開示要約
tripla株式会社が2025年10月期(第11期)の連結業績を含む有価証券報告書を提出した。営業収益は2,573,543千円(前年同期比37.8%増)、営業利益は519,841千円(同93.6%増)、経常利益は583,993千円(同138.8%増)、親会社株主に帰属する当期純利益は501,815千円(同139.7%増)。1株当たり当期純利益は85円34銭。 主力サービスでは、tripla Book契約施設数が前期末から887施設増の3,840施設、tripla Botが313施設増の2,136施設。取扱高(GMV)は前期比38.9%増の174,426百万円となった。海外ではtripla Hong Kong、tripla USA、tripla Philippines Technologiesの3社を新設し子会社8社体制となった。 特別損失では子会社tripla Singaporeに関するのれん減損損失53,065千円を計上。2025年12月にはインドネシア子会社PT. tripla BookandLink Indonesiaのサーバーへの不正アクセス痕跡が確認され、多要素認証拡大やIDS/IPS導入等の再発防止策を進めている。剰余金の配当は該当事項なし。2026年10月期から2028年10月期の3カ年計画は決算発表と同時に公表済みで、連結業績の継続成長を計画している。
影響評価スコア
🌤️+1i営業収益が前年同期比37.8%増の2,573,543千円、営業利益は93.6%増の519,841千円、純利益は139.7%増の501,815千円と利益が売上を上回るペースで伸長した。tripla Bookの契約施設数が3,840施設へ887施設増、GMVは174,426百万円と38.9%増加し、施設数積上げによるレバレッジ効果が利益率改善に直結している。特別損失のれん減損53,065千円を吸収しても高成長を維持しており、業績インパクトは強い。

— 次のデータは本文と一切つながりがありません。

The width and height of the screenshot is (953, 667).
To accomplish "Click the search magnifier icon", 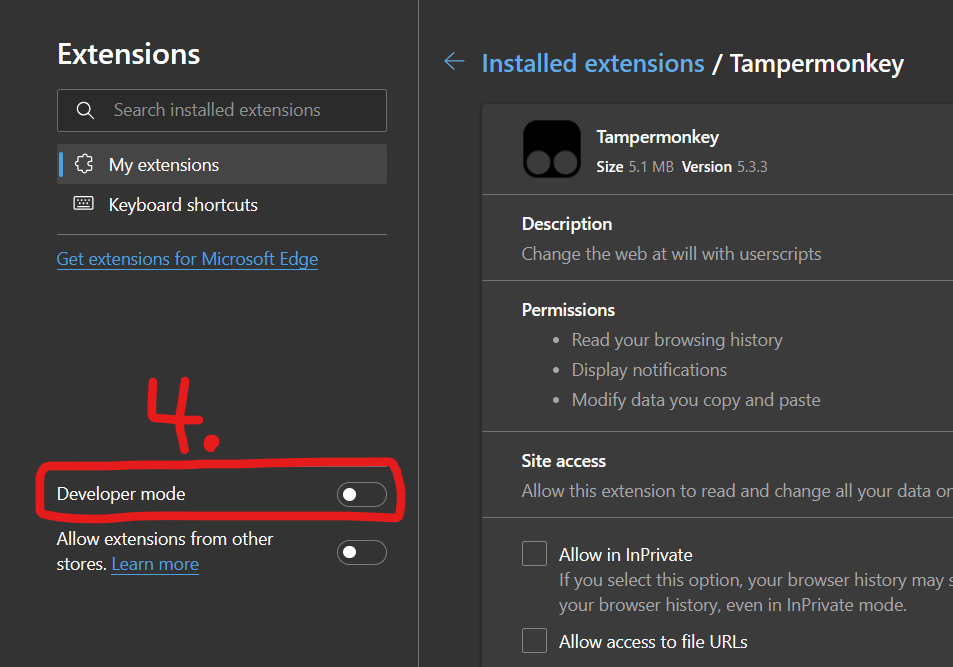I will coord(82,110).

剰余金の配当に関する事項は「該当事項はありません」と明記され、無配継続となった。利益剰余金は連結で△81,092千円と未だマイナス圏で配当原資が限定的である点は株主還元面の制約となる。一方、取締役4名・監査役3名選任案では1名減員と新任監査役塙晋氏の起用が示されており、ガバナンス体制は維持される。総合的に短期還元面はネガティブ寄りである。

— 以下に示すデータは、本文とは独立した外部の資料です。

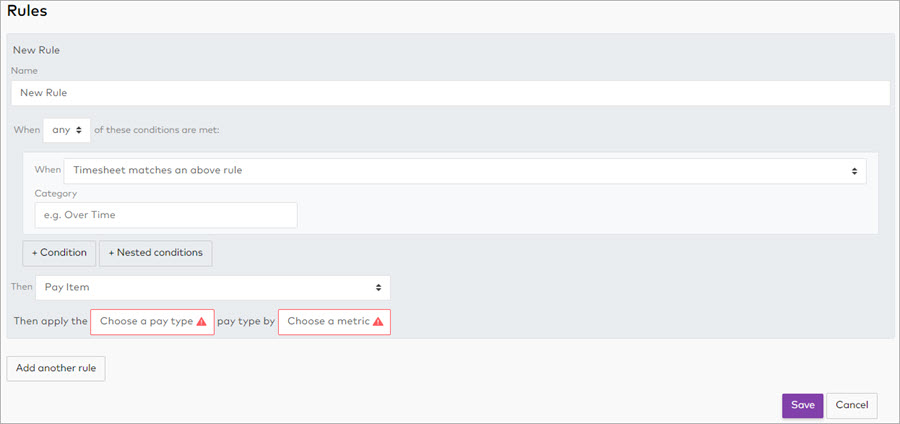Image resolution: width=900 pixels, height=424 pixels.
Task: Open the any/all conditions dropdown
Action: [66, 131]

海外展開ではtripla Hong Kong、tripla USA、tripla Philippines Technologiesを当期に新設し連結子会社8社体制を構築、東アジア・東南アジアのローカル予約サイト集客を可能にするtripla Linkを軸に成長基盤を拡張している。買収済みBookandLink、Surehigh、tripla Singaporeの統合と販売体制強化も継続中で、宿泊業界のインバウンド需要回復(2019年比延べ120.4%)を取り込む土台整備が進んでいる。

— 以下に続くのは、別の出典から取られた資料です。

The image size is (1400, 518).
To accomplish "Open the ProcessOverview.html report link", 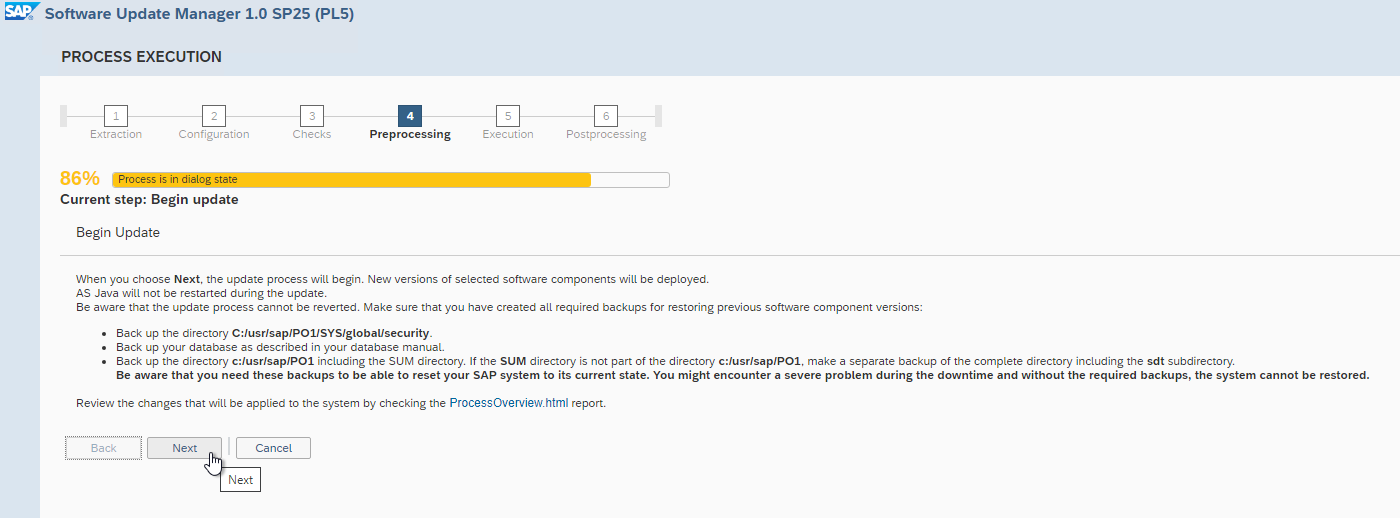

営業利益+93.6%・純利益+139.7%という大幅増益と決算発表同時公表の2026年10月期から2028年10月期3カ年計画はポジティブ材料となり得る一方、インドネシア子会社の不正アクセス事案やtripla Singaporeのれん減損は短期的な警戒要因として相殺される可能性がある。市場が増益基調と海外展開のスケール感をどう受け止めるかが、当面の値動きの焦点となる。
2025年12月にインドネシア子会社のサーバーへの不正アクセス痕跡が確認され、グループ全体調査と多要素認証拡大、IDS/IPS導入、ペネトレーションテスト義務化等の再発防止策が公表された点はリスク事象として無視できない。tripla Singaporeに関するのれん減損損失53,065千円(関係会社株式評価損も69,851千円)はM&A後のPMI遂行課題を浮き彫りにしており、海外子会社管理体制の実効性が今後の注視点となる。
総合考察
総合スコアを最も押し上げたのは業績インパクト軸で、営業利益93.6%増・純利益139.7%増という二桁を大きく超える伸びと、tripla Book契約施設3,840施設(+887)・GMV174,426百万円(+38.9%)というオペレーション指標の同時進捗が裏付けとなっている。戦略面でも海外3社新設による拠点拡張が中期成長ストーリーを補強する一方、株主還元軸は無配継続と連結利益剰余金△81,092千円という制約が明示され、ガバナンス・リスク軸はインドネシア子会社の不正アクセス事案とtripla Singaporeに対するのれん減損53,065千円・関係会社株式評価損69,851千円というネガティブが拮抗する構図となっている。投資家にとっての今後の注視ポイントは、既に公表済みの2026年10月期から2028年10月期の3カ年計画における営業収益・営業利益の成長率前提の進捗、海外子会社のPMI進捗と追加減損リスク、そしてインドネシア事案を契機としたグループ標準セキュリティ施策の運用定着である。これらが想定通りに進めば短期の警戒要因を成長期待が上回る展開が見込まれる。